Noi sappiamo cosa significa guidare e decidere e oggi sappiamo cosa significa essere dimenticati. Questa doppia esperienza, dura come pietra, deve diventare parola, proposta, ammonimento. È così che il dolore può diventare seme, e il seme, se coltivato, può generare frutto. Spes contra Spem, perché anche la pietra più dura può essere levigata dal tempo e dalla misericordia.
La tua denuncia di Antonio, di Roberto, di Giuseppe, di Francesco… non è solo un elenco di nomi: è una Via Crucis fatta di volti, di corpi che cedono e di anime che resistono. Qui, dove la legge dell’uomo spesso si ferma sulla soglia della misericordia, Cristo continua a passare. Passa in un bicchiere d’acqua condiviso, in una parola detta al momento giusto, in una mano che impedisce ad Antonio di mollare. Il carcere, Gianni, non è soltanto storie di corpi: è un Vangelo vivo scritto dalle anime ferite.
Papa Francesco ci ha lasciato un insegnamento che dovremmo scolpire nel cuore: persino la porta di sbarre può essere “parimenti sacra” della Porta Santa. Ogni volta che usciamo dalla nostra cella per un’ora d’aria o per un colloquio, se lo vogliamo, stiamo attraversando un varco che può cambiarci. La cella, con tutto il suo dolore diventa un Santuario di sbarre . Spes contra spem, perché la sacralità può germogliare anche qui, dove il mondo pensa ci sia solo condanna.

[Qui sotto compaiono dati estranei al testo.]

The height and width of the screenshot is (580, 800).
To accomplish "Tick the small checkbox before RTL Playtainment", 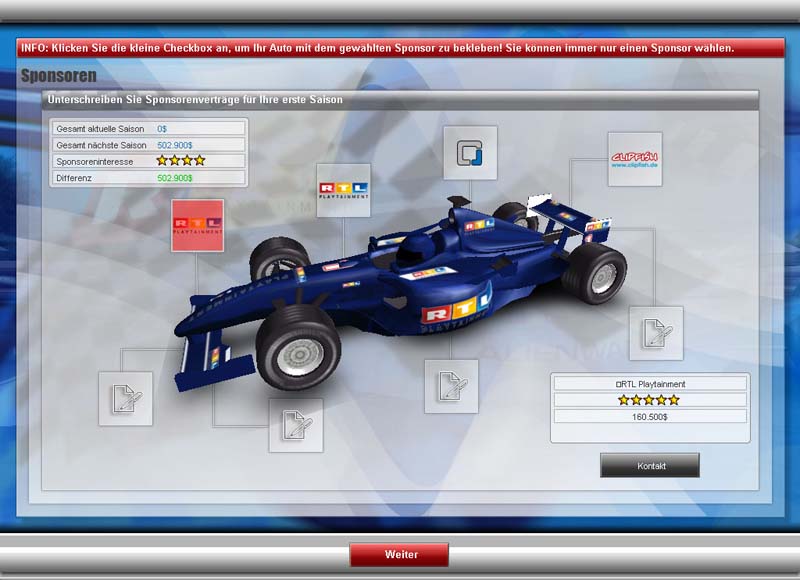I will pyautogui.click(x=620, y=384).
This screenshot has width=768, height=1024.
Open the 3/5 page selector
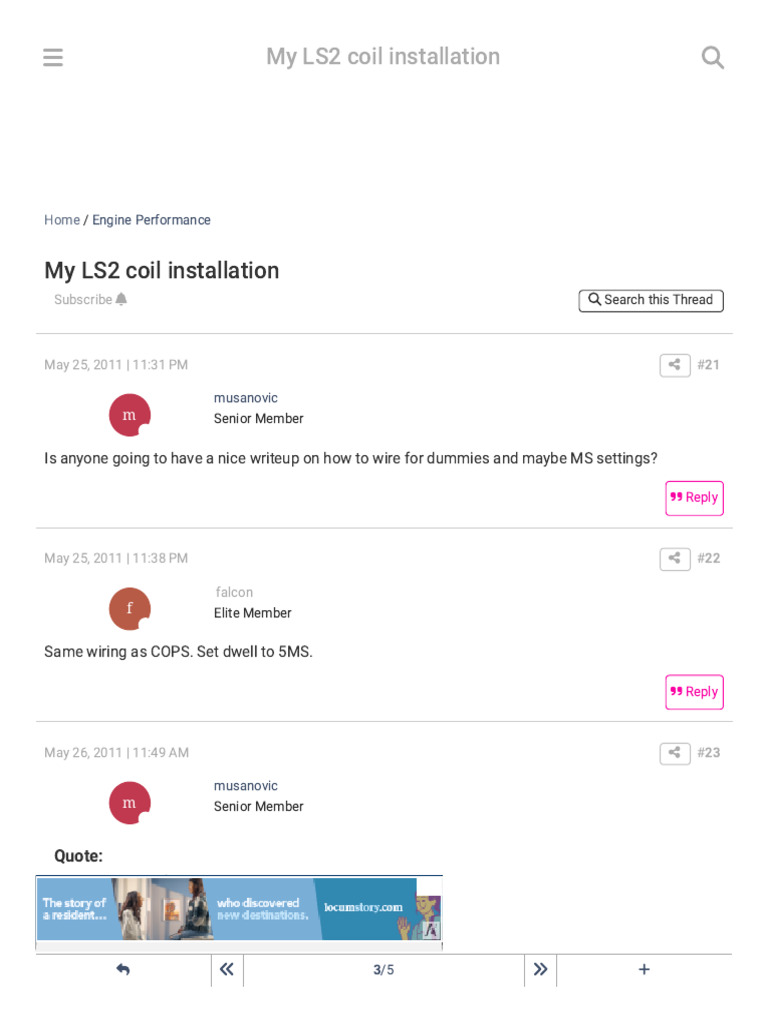(384, 970)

Il carcere mi ha ricordato che la politica vera non si fa soltanto nei Palazzi. La politica vera è quando ti alzi per aiutare chi non ha voce, quando difendi chi nessuno difende, quando rifiuti di voltarti dall’altra parte. La politica che ha abbandonato i detenuti si è dimenticata che la dignità è un diritto inalienabile. Ma noi che siamo mendicanti che abbiamo creduto di essere Re, noi che siamo stati ai vertici e oggi siamo nel fondo, possiamo essere il ponte tra questi due mondi. Spes contra spem, perché un ponte è utile solo se qualcuno, prima o poi, decide di attraversarlo.

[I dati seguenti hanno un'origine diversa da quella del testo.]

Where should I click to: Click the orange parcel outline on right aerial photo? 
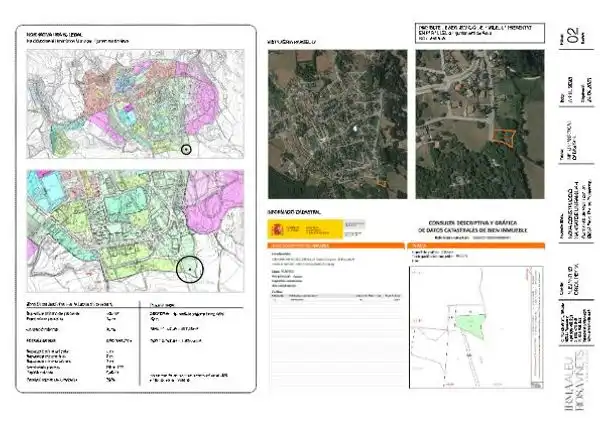pos(504,138)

Non ti nascondo che anch’io mi chiedo dove trascorrerà le vacanze la Giustizia. Ma so che la vera domanda è un’altra: quando e se la giustizia tornerà ad essere madre, e non solo matrigna; quando e se saprà guardare il detenuto non come scarto, ma come persona.

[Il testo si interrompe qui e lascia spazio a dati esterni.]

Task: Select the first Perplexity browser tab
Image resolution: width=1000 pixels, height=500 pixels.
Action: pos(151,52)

Continua a scrivere, Gianni. Continua a raccontare. Io continuerò a leggerti e a risponderti. Perché se la politica ha preso ferie, la nostra coscienza e la nostra fede non chiudono mai. Spes contra spem, amico mio, perché non dobbiamo solo avere speranza dobbiamo essere speranza, perché la speranza è una cosa buona e come tutte le cose buone alla fine vince sempre.